The series will focus on the private lives of Johnson and Carrie Symonds
A drama series about prime minister Boris Johnson is in the works, focusing on his first year in 10 Downing Street.
The series, This Sceptred Isle, will be created by production company Freemantle, who have not yet agreed a deal with a broadcaster, but are in the process of casting some of the main roles, including the doctors and nurses who aided him back to health after his bout of Covid-19 in the spring of 2020.
The show will also depict aspects of Johnson’s private life alongside fiancé Carrie Symonds, including the birth of their son, Wilfred – a storyline that will controversially feature Johnson’s 11-year-old daughter Stephanie, who mostly avoids the public eye.
Candidates for the role of Stephanie have reportedly been asked to send in self-tapes of a scene in which she meets baby Wilfred for the first time. The Mail on Sunday have written that this could ‘incur Downing Street’s wrath’.
Boris Johnson has been in No 10 for exactly one year, a year in which the prime minister almost dying is only one of the craziest things to have happened.

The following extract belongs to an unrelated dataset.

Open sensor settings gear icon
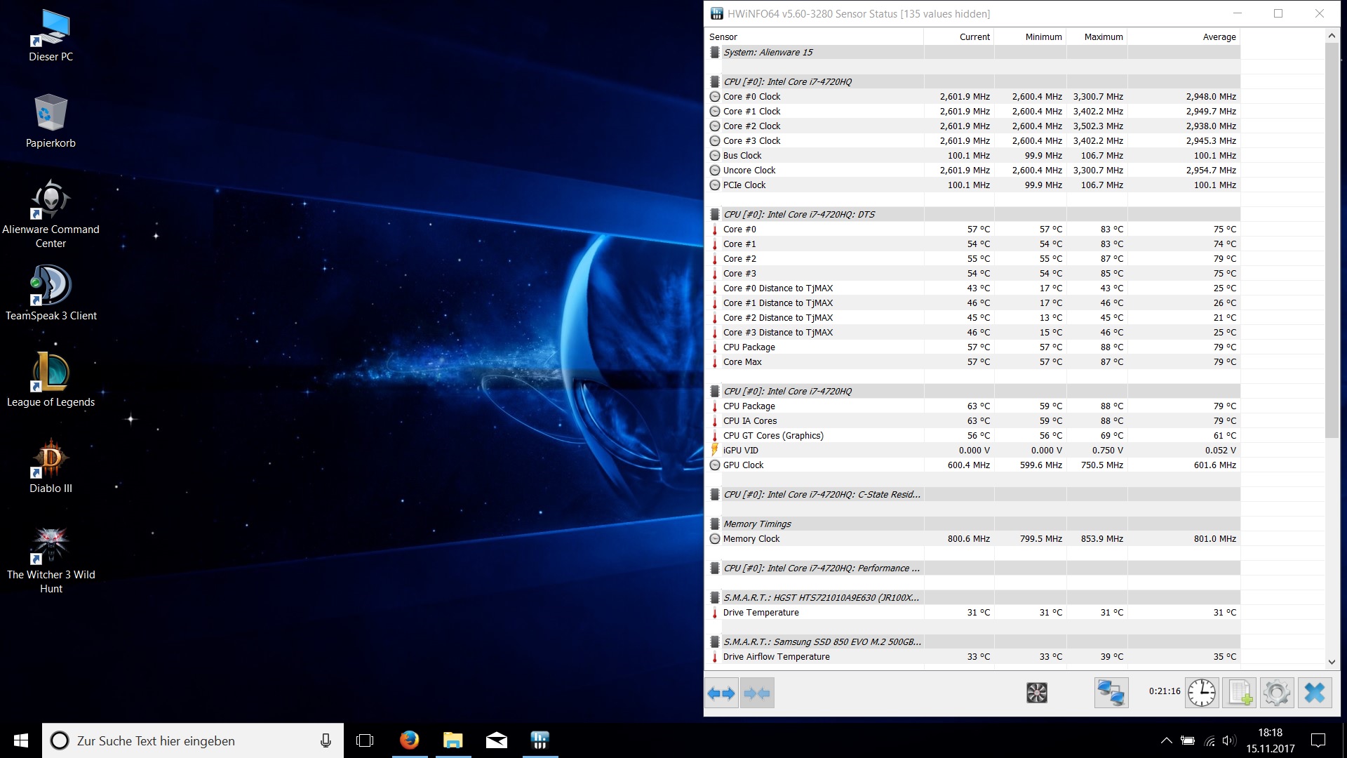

Let’s review the most extraordinary first 365 days of almost any PM in history. pic.twitter.com/9sEMpyLoWe
— PoliticsJOE (@PoliticsJOE_UK) July 24, 2020
Freemantle executive Andrea Scrosati said: “There are rare moments in history when leaders find their private lives uniquely connected to national events, where personal experience and official role collide in an unusual way. The last few months in the life of the UK prime minister clearly mark one of these moments.”
She added the story would be told “with a fair and fact-based approach.”